Олеся сказала это с такой болью, что я невольно вздрогнула. Да, пожалуй, у девчонки то же, что и у меня.
- Тебе не тоскливо? – я не спросила бы этого, если бы не был уверена в ее ответе.
- Тоскливо. Причем, все вызывает тоску, даже это окно. Даже эта аляповатая люстра. Все тоску наводит… Кроме тебя.
- Ну, это дело времени… Хочешь выпить? – предложила я.
- Ты думаешь, повеселею? Тебе помогает? – она усмехнулась.
- Не всегда. Даже не так. Всегда не. Не помогает никогда, но я думаю, это оттого, что я не беру планку, за которой наступает веселье. И умирает тоска.
- Хуже всего, тоска неопределенная. Вот отличная грусть – когда хочешь купить сапоги, например, и нет денег. Просто – супер-грусть! Берешь деньги на следующий день – и покупаешь. Хоп! Нет тоски, здравствуй, радость.
- Да. Я тоже такую тоску люблю. Она победима. Так что по поводу бренди? Или мартини?
- Нет, я за рулем… Поедем кататься?
- Не боишься? Ты ведь меня не знаешь.
- Я знаю тебя сто пятьдесят лет. Едешь?
…Я вышла вслед за Олесей на улицу. Уже совсем стемнело. Дождь все еще моросил, небо, казалось, задумалось и забыло отключить эту надоедливую сырость. С утра до утра дождь! Да еще был бы дождь, а-то полутуман какой-то. Осенью все у меня почему-то «полу» - полутона, получувства, полунедосказанность. Даже пуловер– и тот почти «полу»…
- Твоя? – я присвистнула от удивления. Новенький Мерседес, зализанный, сверкающий. Очень дорогая машина, из тех, в чьих салонах присутствует невыветриваемый запах денег.
- Моя, - спокойно подтвердила Олеся…
В салоне пахло кожей и чем-то терпким.
- Куда едем? - Олеся прогревала машину, смотрела на стекло, по которому катились неторопливо капли.
- Мне, в общем-то, все равно.
- Мне тоже, как ни странно.
И мы поехали.
Мы просто ехали и разговаривали. О часах, о театре, о футболе, о самбуке. Все смешалось в нашей беседе, но она не умирала, не возникали тягучие паузы, не пытались мы заполнить эти паузы искусственными словами, пахнущими пластмассой конвейера, не напрягали мы друг друга нелепостями, потому что в тот вечер ничто не казалось нам нелепым. Если Олеся вдруг говорила, что ее голос ничем не хуже голоса Монсеррат Кабалье, и при этом начинала напевать какую-то арию, я не смеялась, а прислушивалась и с серьезным лицом подтверждала, что Кабалье следовало бы подучиться у Олеси вокалу. Потом я заявляла, что могу продержаться без воды шестьдесят дней. Олеся выражала недоверие, а я предлагала ей все время находиться рядом со мной, чтобы проверить, что я не лгу.
- Но есть-то ты будешь?
- Буду, - соглашалась я.
- Ага! Понятно! Ты хочешь получать воду из продуктов! Захочешь себе огурцов, а они ведь – вода чистая… Так не считается…
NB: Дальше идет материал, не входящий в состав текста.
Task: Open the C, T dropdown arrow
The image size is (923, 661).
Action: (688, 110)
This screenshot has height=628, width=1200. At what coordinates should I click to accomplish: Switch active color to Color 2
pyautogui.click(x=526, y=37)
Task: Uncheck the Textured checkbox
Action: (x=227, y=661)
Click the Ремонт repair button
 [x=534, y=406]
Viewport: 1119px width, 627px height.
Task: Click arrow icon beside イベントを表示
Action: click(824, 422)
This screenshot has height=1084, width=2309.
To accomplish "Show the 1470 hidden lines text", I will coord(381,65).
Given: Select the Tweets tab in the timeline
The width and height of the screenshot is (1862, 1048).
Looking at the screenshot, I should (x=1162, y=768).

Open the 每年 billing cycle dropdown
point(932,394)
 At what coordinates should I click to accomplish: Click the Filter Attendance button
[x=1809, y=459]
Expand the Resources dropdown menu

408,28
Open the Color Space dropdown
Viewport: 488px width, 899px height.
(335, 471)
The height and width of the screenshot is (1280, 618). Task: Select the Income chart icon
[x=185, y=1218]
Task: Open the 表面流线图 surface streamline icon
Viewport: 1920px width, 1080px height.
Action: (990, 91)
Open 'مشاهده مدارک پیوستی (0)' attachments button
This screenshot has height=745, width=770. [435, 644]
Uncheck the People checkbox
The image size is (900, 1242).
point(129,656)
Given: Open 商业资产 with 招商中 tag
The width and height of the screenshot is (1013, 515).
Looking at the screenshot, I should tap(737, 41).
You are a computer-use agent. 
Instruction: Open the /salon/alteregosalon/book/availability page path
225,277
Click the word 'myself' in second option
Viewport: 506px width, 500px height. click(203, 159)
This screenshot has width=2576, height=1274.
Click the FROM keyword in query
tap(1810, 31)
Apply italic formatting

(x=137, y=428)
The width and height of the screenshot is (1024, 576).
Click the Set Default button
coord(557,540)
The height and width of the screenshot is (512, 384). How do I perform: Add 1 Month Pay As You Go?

Если бы кто-то разместил в салоне автомобиля микрофон, дабы подслушать, о чем это мы беседуем, то этот кто-то посчитал бы нас не вполне адекватными. Но нам просто было хорошо друг с другом. Я не пыталась сделать что-то, на что мне не было дано разрешение. Она не старалась играть, пытаясь показаться лучше, чем была. Мы не пытались, мы просто жили. Я помню, как тогда подумала вдруг – ведь это и есть жизнь! Все эти разговоры ни о чем и обо всем одновременно, эта дорога, катящаяся из-под колес не потому, что надо, а потому что хочется. Даже дождь за окном не казался уже мне бессмысленным. Все было взаимосвязано, все имело глубокий смысл, все было неспроста…
У Олеси зазвонил телефон. Она мельком взглянула на экран, нажала «отбой». Опять раздался звонок. Олеся отключила телефон.
- Это лишнее, - сказала мне и себе одновременно.
- Мужчина, должно быть, - тоже, как будто сам себе, проговорила я.
- Мужчина, - согласилась она.
Некоторое время ехали молча.
- Знаешь, это моя последняя осень.
- Почему? – я испугалась вдруг. Вот сейчас она скажет, что больна смертельно, что умрет со дня на день. Мысль об этом вызвала такой страх, что у меня похолодели ладони.
- Я выхожу замуж.
Да… Вот уж не думала, что у замужних женщин нет такой поры года, как осень.
- Это не значит, что осень последняя.
- Значит. Это значит, что я умру, хотя внешне буду весьма привлекательна еще некоторое время. Я привлекательна?
- Ты красива.
Я сказала это спокойно, как будто констатировал наличие дождя за окном или аромат, витающий по кожаному салону авто.
Она прикусила губу совсем по-детски.
- Тебе куда?
Я сказала – куда. Она кивнула. Сбавила скорость. Мне стало приятно, что ей так же необходимо общение со мною, как и мне – ее общество.
- Да… Время – это то, что все убивает…
На черепашьей скорости мы доехали наконец до моего дома.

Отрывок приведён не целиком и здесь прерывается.